Briton David Coulthard drove for the entire season, with Austrian Christian Klien and Italian Vitantonio Liuzzi sharing the other car. Liuzzi raced in four of the rounds, with Klien racing in the other 15 rounds. The team had two test drivers: American Scott Speed and Swiss driver Neel Jani.

The RB1's best result was a fourth-place finish on its debut at the 2005 Australian Grand Prix in Melbourne, and at the 2005 European Grand Prix held at the Nürburgring. Both results were achieved by David Coulthard. Christian Klien's best finish was fifth at the season finale in Shanghai. Vitantonio Liuzzi's best finish in the RB1 was eighth in his debut race, the 2005 San Marino Grand Prix at Imola.

The chassis was reused for the Toro Rosso STR1 in 2006.

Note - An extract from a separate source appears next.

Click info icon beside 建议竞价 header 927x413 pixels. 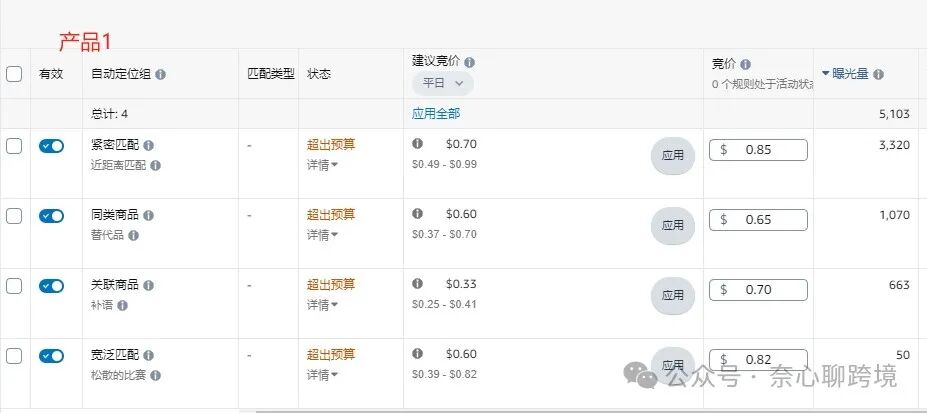[x=469, y=62]
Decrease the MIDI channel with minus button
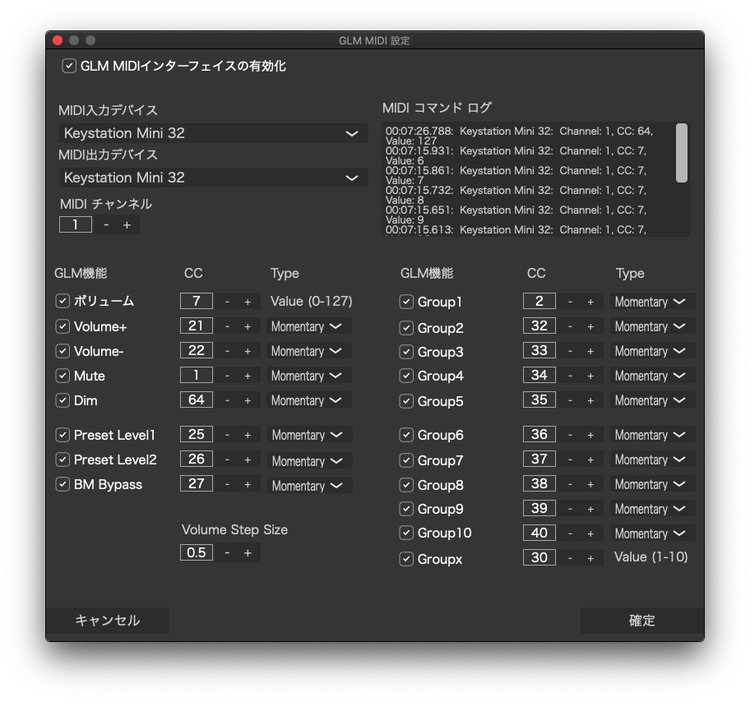This screenshot has height=702, width=750. [106, 225]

== Sponsorship and livery ==
The main colours used for the livery reflect those typical of the can of the Red Bull energy drink, i.e. blue, used as a base, and grey, used for the wing profiles as on the bargeboards, on the flow diverters in front of the rear wheels, on the profile upper part of the front wing and lower part of the rear wing. On the tip of the nose and in the area between the airscope and the bonnet there is the logo with the two red bulls charging on the yellow disc; they are positioned so that one is on the right side and one on the left side and that they both point towards the front of the car. Three thin bands also run along the sides (red, blue and gray from top to bottom) which start from the bulls positioned on the nose, continue along the sides of the survival cell and on the bellies and end in the rear part of the bonnet. Finally, there are motifs that recall the checkered flag on the nose, on the bonnet and on the outside of the rear wing bulkheads. Another sponsor is tire supplier Michelin.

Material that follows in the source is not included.